This document introduces best practices for designing the hierarchy and separation for workloads in Google Distributed Cloud (GDC) air-gapped using organizations, projects, and Kubernetes clusters. This guidance balances efficient resource usage, isolation of workloads, and ease of operations.
Design organizations for physical and logical isolation between customers
The Organization resource is the root for all the resources owned by a single
customer. Granular access control between workloads within an organization can
be defined through role bindings and network policies. See
Identity and access management for more
information.
Each organization within a GDC zone provides physical isolation for compute infrastructure, and logical isolation for networking, storage, and other services. Users in one organization have no access to resources in another organization unless explicitly granted access. Network connectivity from one organization to another is not allowed by default, unless explicitly configured to allow data transfer out from one organization and data transfer in to another.
Define the scope of workloads that can share an organization
The scope of an organization in your company context might vary based on how your company defines trust boundaries. Some companies might prefer to create multiple organization resources for different entities in the company. For example, each company department might be an independent customer of GDC with an independent organization if the departments require complete physical and administrative separation of their workloads.

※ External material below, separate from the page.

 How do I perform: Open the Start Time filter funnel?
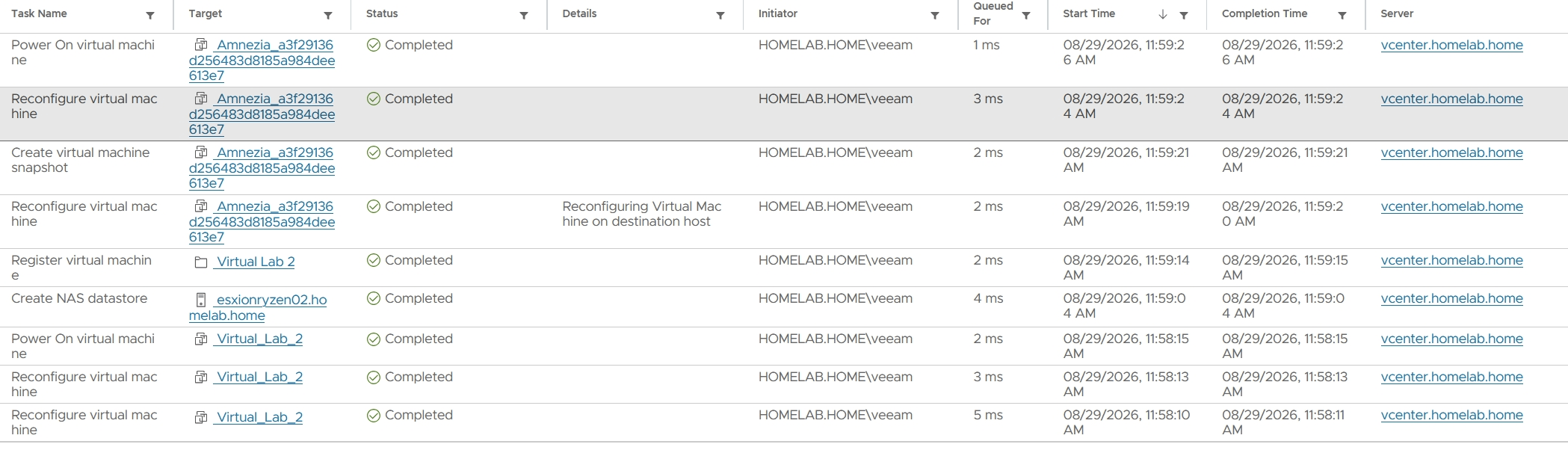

In general, we recommend that you group multiple workloads into a single organization based on the following signals:
- Workloads can share dependencies. For example, this might be a shared data source, connectivity between workloads, or a shared monitoring tool.
- Workloads can share an administrative root of trust. The same administrator can be trusted with privileged access over all workloads in the organization.

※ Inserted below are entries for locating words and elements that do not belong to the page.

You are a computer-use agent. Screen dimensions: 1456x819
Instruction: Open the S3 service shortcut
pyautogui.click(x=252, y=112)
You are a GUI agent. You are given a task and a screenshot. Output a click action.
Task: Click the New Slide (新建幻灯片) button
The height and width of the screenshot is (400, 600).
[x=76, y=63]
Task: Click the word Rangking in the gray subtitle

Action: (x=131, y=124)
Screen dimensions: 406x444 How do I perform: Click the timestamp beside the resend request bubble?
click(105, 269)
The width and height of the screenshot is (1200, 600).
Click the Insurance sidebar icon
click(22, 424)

- Workloads are allowed to share underlying physical infrastructure with other workloads in the same organization, as long as sufficient logical separation is in place.
- The same budget holder has accountability for workload budgets in aggregate. For details on viewing aggregate costs for the organization or granular analysis per workload, see the Billing page.
- Workload availability requirements must follow your high availability requirements for multi-zone distance.
Design projects for logical isolation between workloads
Within an organization, we recommend provisioning multiple projects to create a logical separation between resources. Projects in the same organization might share the underlying physical infrastructure, but projects are used to separate workloads with a logical boundary based on Identity and Access Management (IAM) policies and network policies.
When designing project boundaries, think of the largest set of functionality that can be shared by resources, such as role bindings, network policies, or observability requirements. Group the resources that can share this functionality into a project, and move resources that cannot share this functionality to another project.
In Kubernetes terms, a project is a Kubernetes namespace that is reserved across all clusters in an organization. Though a namespace is reserved across multiple clusters, that does not mean a pod is automatically scheduled across all clusters. A pod scheduled to a particular cluster remains scheduled to that particular cluster.
The following diagram shows how a role binding is applied to a project that spans multiple clusters.
Role bindings are set at the project level to define who can do what to which resource type. Workloads like VMs or pods are deployed to a project, and access to these workloads is governed by the role binding. The role binding applies consistently to VM-based workloads and container-based workloads, regardless of which cluster they are deployed to.
The following diagram shows how network policies manage access between projects.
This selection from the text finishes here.